Smithfield Foods CEO Larry Pope has labelled demands from major shareholder Continental Grain that the US meat giant should split in three “inherently flawed”.

Pope’s comments came after Continental Grain, which first went public with its ideas for Smithfield last month, filed a presentation with the US Securities and Exchange Commission in which it repeated its criticism of the pork supplier.

“Our number one priority is to create long-term value for our shareholders, and we welcome the perspectives of all of our investors. Consistent with this objective, we are continuing to review Continental Grain’s presentation and will provide a specific response in due course,” Pope said yesterday (25 April).

However, he added: “Our board and management are focused on the implementation of our growth strategy that is working. We recently delivered the two best years of operating performance in our company’s history, we have restructured and streamlined our pork segment, drastically de-levered our balance sheet, returned significant cash to shareholders and reduced commodity exposure. As a result of our work, our stock price has nearly doubled since 2009 when Continental Grain resigned from our board.

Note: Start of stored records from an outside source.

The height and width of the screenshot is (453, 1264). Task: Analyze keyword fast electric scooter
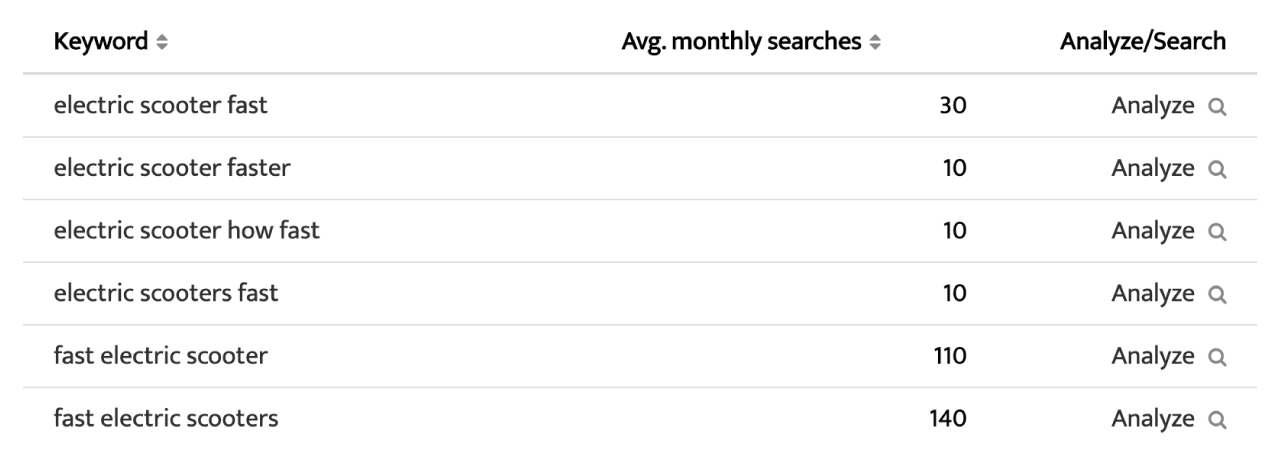(x=1153, y=357)
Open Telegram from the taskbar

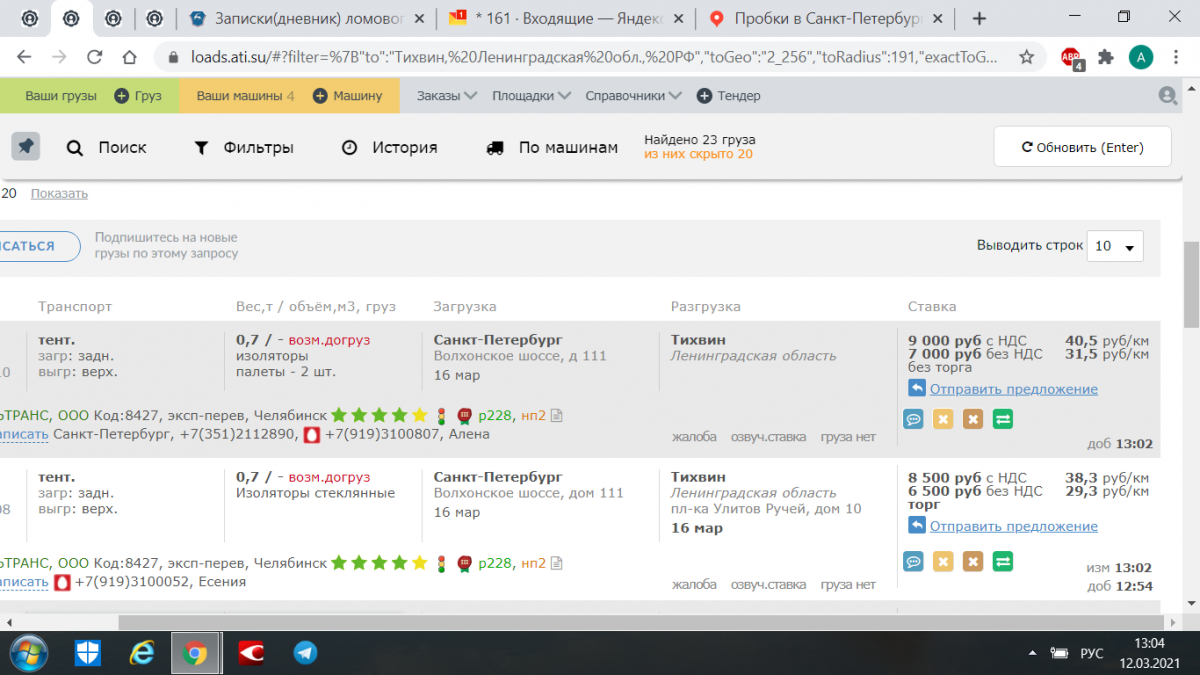click(305, 653)
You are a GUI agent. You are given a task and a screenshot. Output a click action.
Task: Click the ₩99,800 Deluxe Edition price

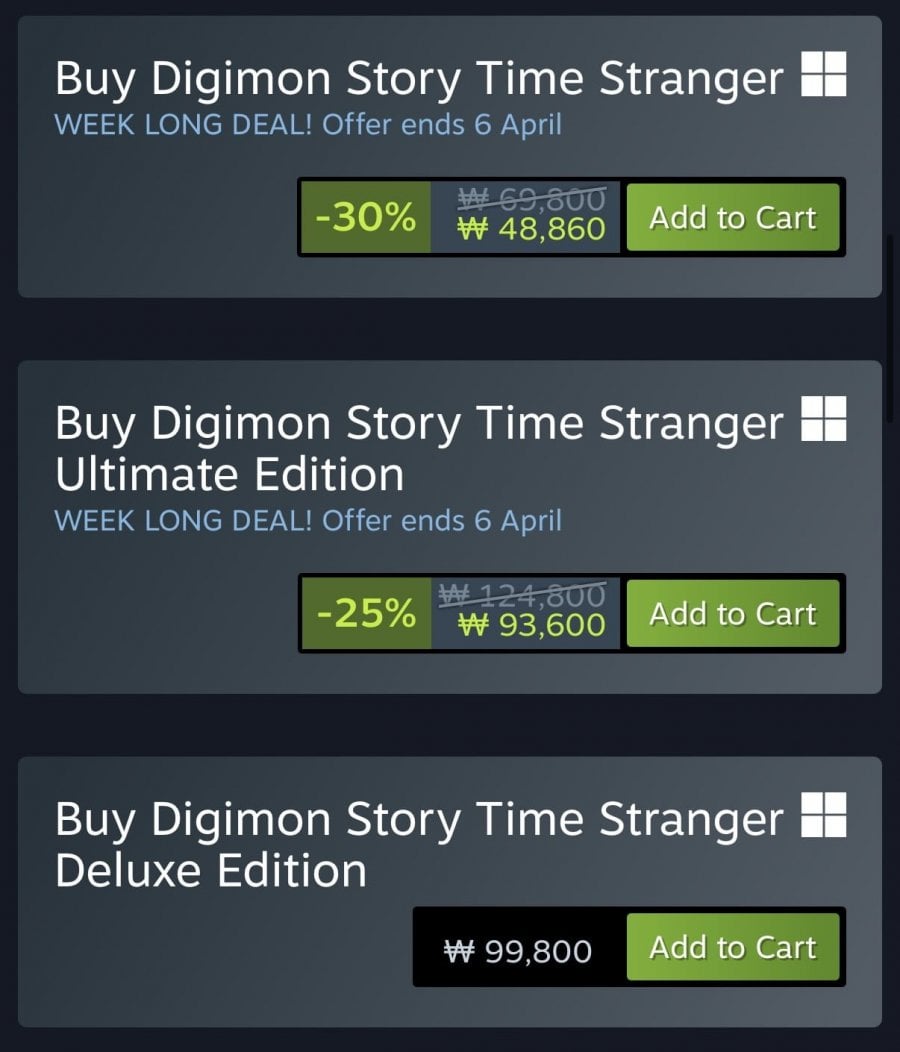[x=518, y=950]
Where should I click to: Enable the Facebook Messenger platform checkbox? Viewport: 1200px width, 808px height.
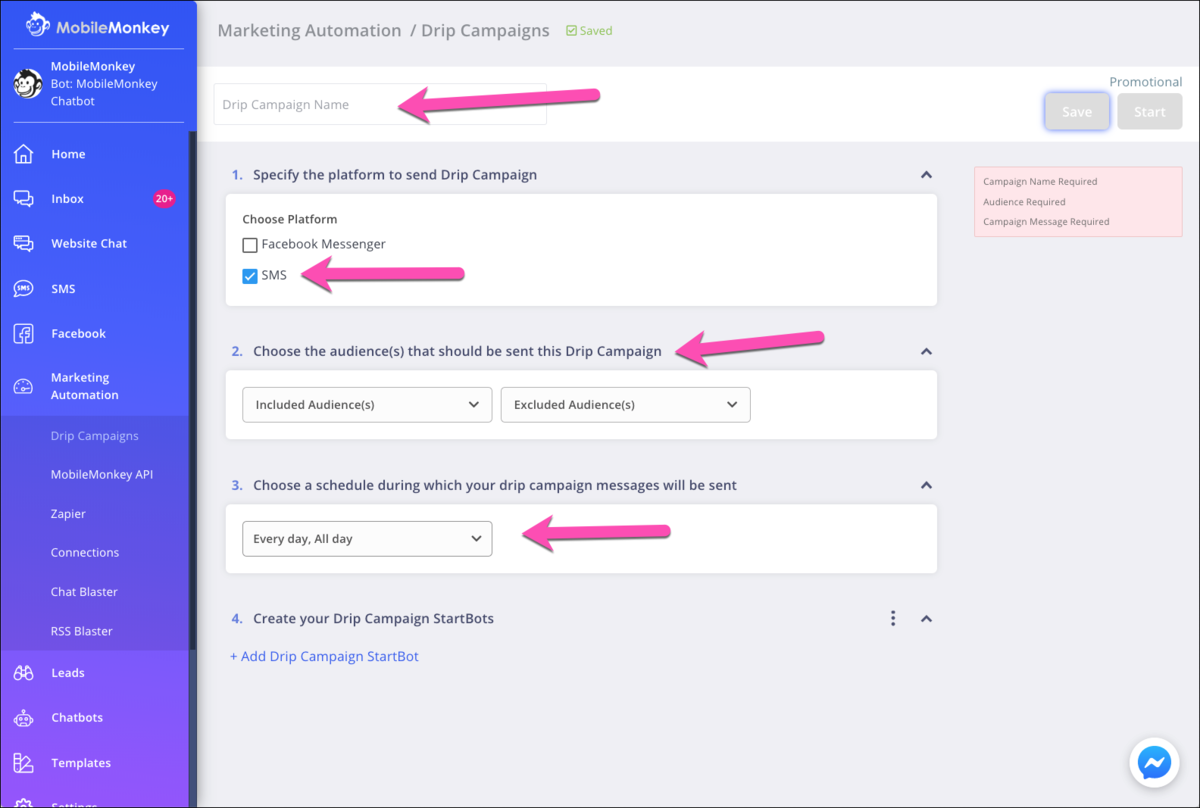coord(250,245)
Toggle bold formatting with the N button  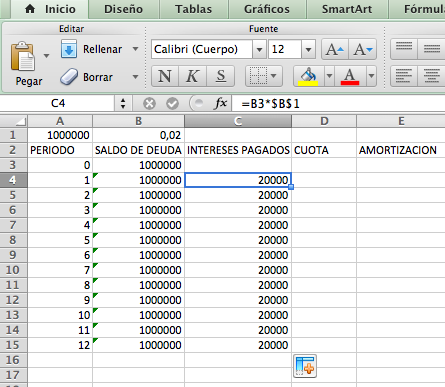(165, 76)
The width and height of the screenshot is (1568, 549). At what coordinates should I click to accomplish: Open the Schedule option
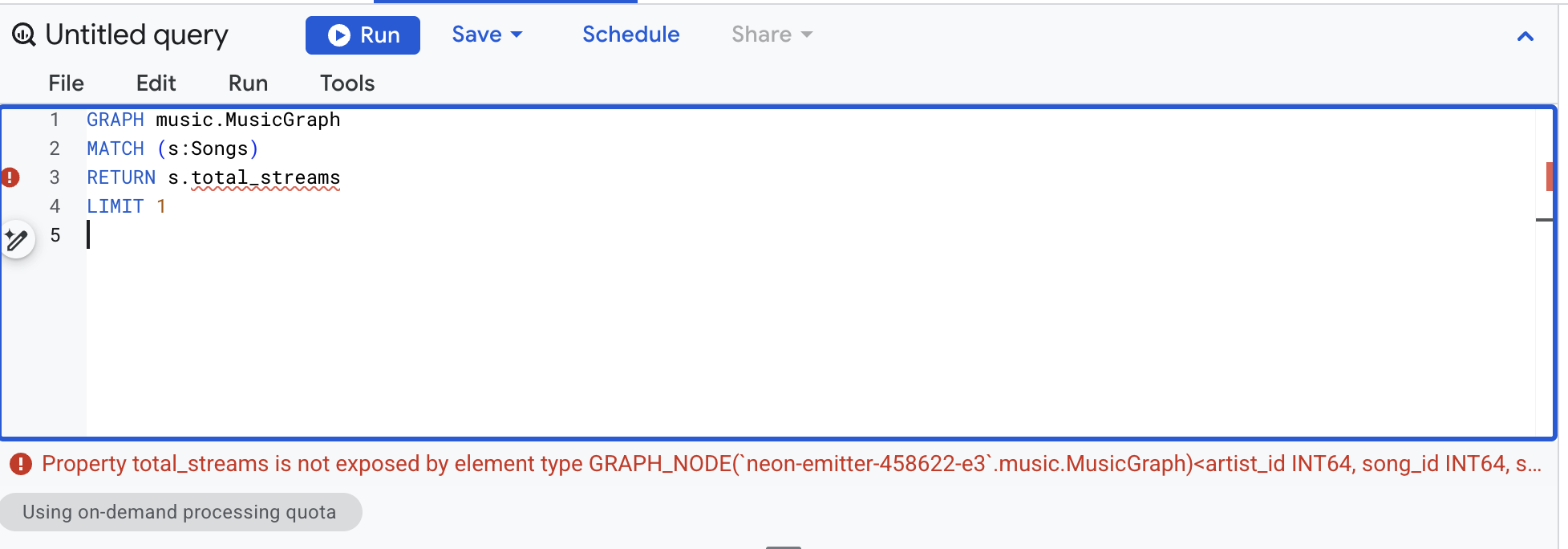(630, 35)
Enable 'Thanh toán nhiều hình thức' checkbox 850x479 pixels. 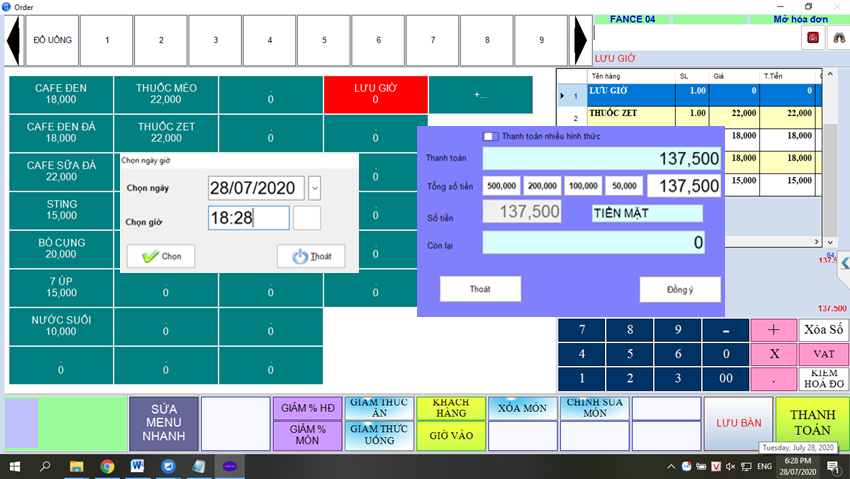pos(490,137)
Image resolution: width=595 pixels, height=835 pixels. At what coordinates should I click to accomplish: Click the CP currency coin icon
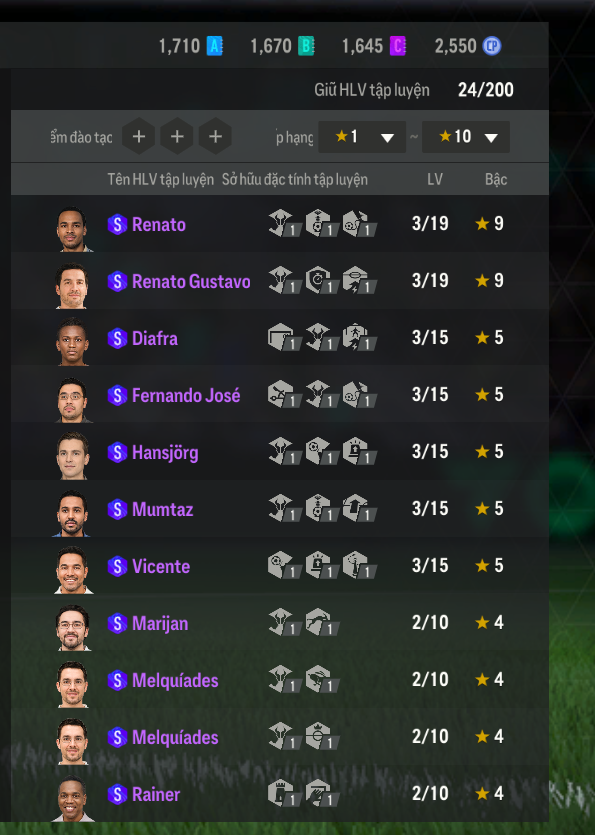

“Further, we believe that Continental Grain’s analysis of the benefits of a divestiture of our hog production business and select European assets, which they have made before, is inherently flawed, based on an intensive and ongoing review of these and other alternatives by the board, management and our financial and legal advisors.”

Agribusiness Continental Grain, which owns around 6% of Smithfield, has called on the company’s board to consider splitting the business in three to improve returns for shareholders.

The investor suggested Smithfield could be split into a hog processor, a company supplying fresh pork and packaged meats and a business focused on its operations outside the US.

The suggestion by Continental Grain, which criticised Smithfield’s hog and international businesses, follows questions from Wall Street on the meat group’s business structure.